▸ 练习说明: 逐字抄录原文摘录中从“按上述方案,所述药物联用控释系统中,塞来昔布和和厚朴酚的摩尔比为2:1~1:2。”开始、一直到“乳酸嵌段的分子量为4000。”为止的内容。

为了解决上述技术问题,本发明提供以下技术方案:
一种塞来昔布胶束和和厚朴酚胶束药物联用控释系统,该药物联用控释系统中包括塞来昔布胶束和和厚朴酚胶束,其中:
塞来昔布胶束为塞来昔布和包封塞来昔布的胶束载体材料组成的纳米粒,所述胶束载体材料为D-α-生育酚聚乙二醇1000琥珀酸酯(vitamin E-TPGS)和单甲氧基聚乙二醇-外消旋聚乳酸嵌段共聚物(mPEG-PLA);
和厚朴酚胶束为和厚朴酚和包封和厚朴酚的胶束载体材料组成的纳米粒,所述胶束载体材料为D-α-生育酚聚乙二醇1000琥珀酸酯(vitamin E-TPGS)和单甲氧基聚乙二醇-外消旋聚乳酸嵌段共聚物(mPEG-PLA)。
按上述方案,塞来昔布胶束尺寸为20~60nm;和厚朴酚胶束尺寸为30~100nm。
按上述方案,所述药物联用控释系统中,塞来昔布和和厚朴酚的摩尔比为2:1~1:2。
按上述方案,塞来昔布胶束中,mPEG-PLA和vitamin E-TPGS质量比为(1~4):1,塞来昔布与mPEG-PLA和vitamin E-TPGS总质量的质量比为(0.3~1):5;和厚朴酚胶束中,mPEG-PLA和vitamin E-TPGS质量比为(1~4):1,和厚朴酚与mPEG-PLA和vitamin E-TPGS总质量的质量比为(0.3~1):5。
按上述方案,单甲氧基聚乙二醇-外消旋聚乳酸嵌段共聚物中,聚乙二醇嵌段的分子量为1000~2000,优选聚乙二醇嵌段的分子量为2000,聚乳酸嵌段为外消旋聚合物,其分子量为2000~4000,优选聚乳酸嵌段的分子量为4000。

▸ 数据摘录:
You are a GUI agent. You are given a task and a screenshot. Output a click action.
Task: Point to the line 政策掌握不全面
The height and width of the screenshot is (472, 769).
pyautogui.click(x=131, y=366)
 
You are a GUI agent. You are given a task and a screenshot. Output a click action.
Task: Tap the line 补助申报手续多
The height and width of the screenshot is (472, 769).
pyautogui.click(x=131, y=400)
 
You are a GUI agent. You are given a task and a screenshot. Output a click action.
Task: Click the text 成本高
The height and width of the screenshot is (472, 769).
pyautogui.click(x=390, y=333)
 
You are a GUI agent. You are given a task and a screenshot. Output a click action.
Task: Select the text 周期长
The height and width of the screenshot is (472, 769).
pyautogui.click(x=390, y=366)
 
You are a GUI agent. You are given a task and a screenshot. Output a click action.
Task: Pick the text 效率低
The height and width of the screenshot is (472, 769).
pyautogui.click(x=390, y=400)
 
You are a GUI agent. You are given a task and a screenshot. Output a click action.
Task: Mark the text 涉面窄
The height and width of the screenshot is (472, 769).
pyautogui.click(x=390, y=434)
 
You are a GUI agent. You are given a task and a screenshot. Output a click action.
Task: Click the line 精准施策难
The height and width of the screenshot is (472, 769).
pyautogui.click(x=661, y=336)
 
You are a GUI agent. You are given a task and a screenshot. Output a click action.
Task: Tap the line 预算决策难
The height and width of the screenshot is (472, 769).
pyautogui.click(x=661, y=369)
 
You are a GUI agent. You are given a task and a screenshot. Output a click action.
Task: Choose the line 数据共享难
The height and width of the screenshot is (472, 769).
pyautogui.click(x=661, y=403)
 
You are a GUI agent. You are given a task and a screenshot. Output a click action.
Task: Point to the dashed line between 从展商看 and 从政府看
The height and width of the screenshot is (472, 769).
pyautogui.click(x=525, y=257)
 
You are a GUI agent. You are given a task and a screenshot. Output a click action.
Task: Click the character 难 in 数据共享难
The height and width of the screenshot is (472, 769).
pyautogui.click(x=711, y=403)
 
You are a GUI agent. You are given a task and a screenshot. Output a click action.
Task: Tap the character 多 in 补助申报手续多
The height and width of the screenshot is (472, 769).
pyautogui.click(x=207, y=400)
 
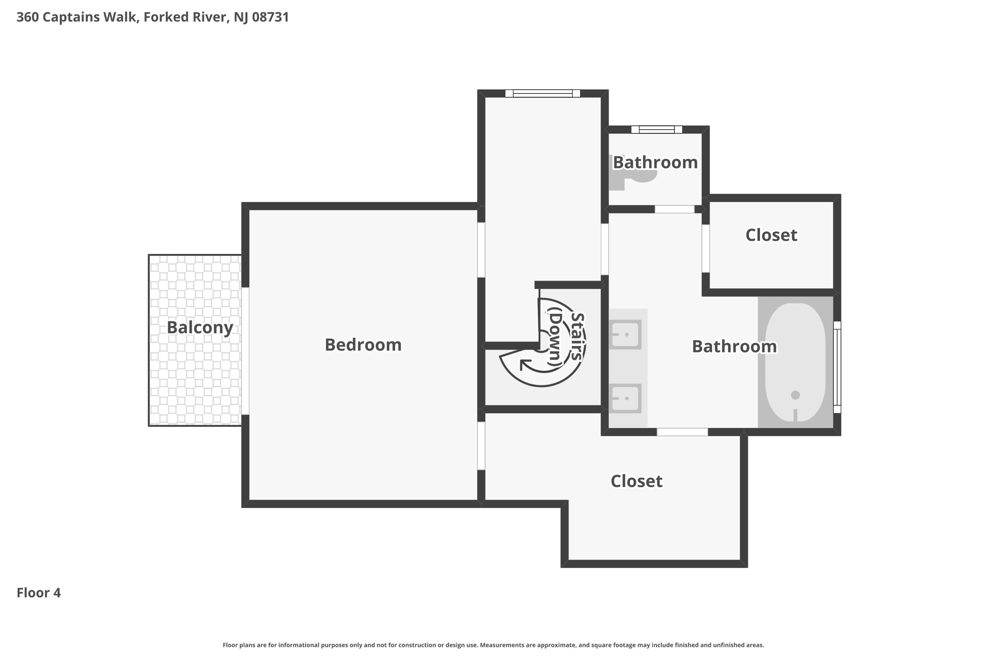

▸ 书面作答:
按上述方案,所述药物联用控释系统中,塞来昔布和和厚朴酚的摩尔比为2:1~1:2。
按上述方案,塞来昔布胶束中,mPEG-PLA和vitamin E-TPGS质量比为(1~4):1,塞来昔布与mPEG-PLA和vitamin E-TPGS总质量的质量比为(0.3~1):5;和厚朴酚胶束中,mPEG-PLA和vitamin E-TPGS质量比为(1~4):1,和厚朴酚与mPEG-PLA和vitamin E-TPGS总质量的质量比为(0.3~1):5。
按上述方案,单甲氧基聚乙二醇-外消旋聚乳酸嵌段共聚物中,聚乙二醇嵌段的分子量为1000~2000,优选聚乙二醇嵌段的分子量为2000,聚乳酸嵌段为外消旋聚合物,其分子量为2000~4000,优选聚乳酸嵌段的分子量为4000。